Broadband

(asked on 8th December 2020) - View Source

Question to the Department for Digital, Culture, Media & Sport:

To ask the Secretary of State for Digital, Culture, Media and Sport, with reference to the National Audit Office report, Improving Broadband, published 16 October 2020, what steps his Department taking to clawback the estimated £900 million from its Openreach contracts.


Answered by
Matt Warman Portrait
Matt Warman
This question was answered on 14th December 2020

The estimated £900m clawback from Superfast contracts is made predominantly of take-up clawback. Take-up clawback is paid on contracts where the supplier achieves higher customer take-up than originally expected. Clawback is declared by the supplier at agreed annual or bi-annual take-up review points, starting after the contract build has been completed and continuing for up to 7 years. This means that the full value of this clawback is currently not expected to be returned until around 2028.
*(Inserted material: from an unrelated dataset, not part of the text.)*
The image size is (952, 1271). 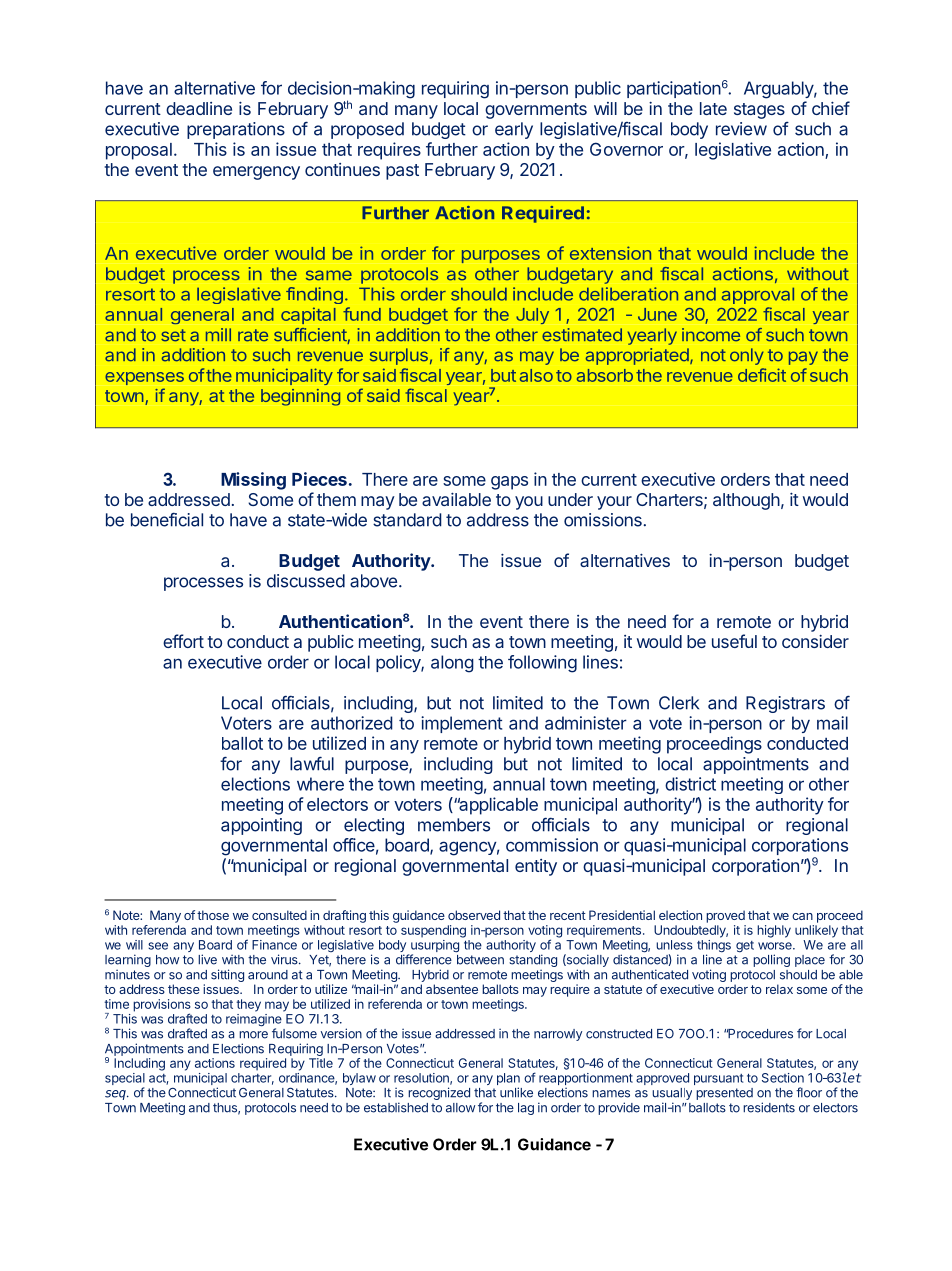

Openreach is contractually obliged to return this funding to the public purse, holding all clawback contributions in a designated “Investment Account” which will be returned to Local Bodies no later than the end of the take-up review period. Total take-up clawback to be returned to the Department will be based on the funding contribution split for each contract. That is, the funding investment ratio, which varies under each contract, will determine the amounts of clawback to be retained by the Local Bodies and the amounts they will return to the Department over the next seven to eight financial years.

While the supplier holds the cash, it attracts interest, which also must be repaid. Openreach is now choosing to make cash repayments of take-up clawback realised to date in order to avoid high interest charges.

DCMS will reclaim the Department’s portion of cash amounts repaid by Openreach to the Local Bodies, the remaining portion sits with the public purse under the ownership of the respective Local Body. We are currently in the process of identifying and validating these repayments with the aim to invoice the Local Bodies for the Department’s portion in the new year. Once received, the amounts will be returned to HM Treasury.

The other clawback is implementation clawback (also referred to as underspends). The Local Bodies will return implementation clawback after a decision to discontinue with the furtherance of delivery within their area, or when they decide to withdraw their portion from the programme to be repurposed on other priorities.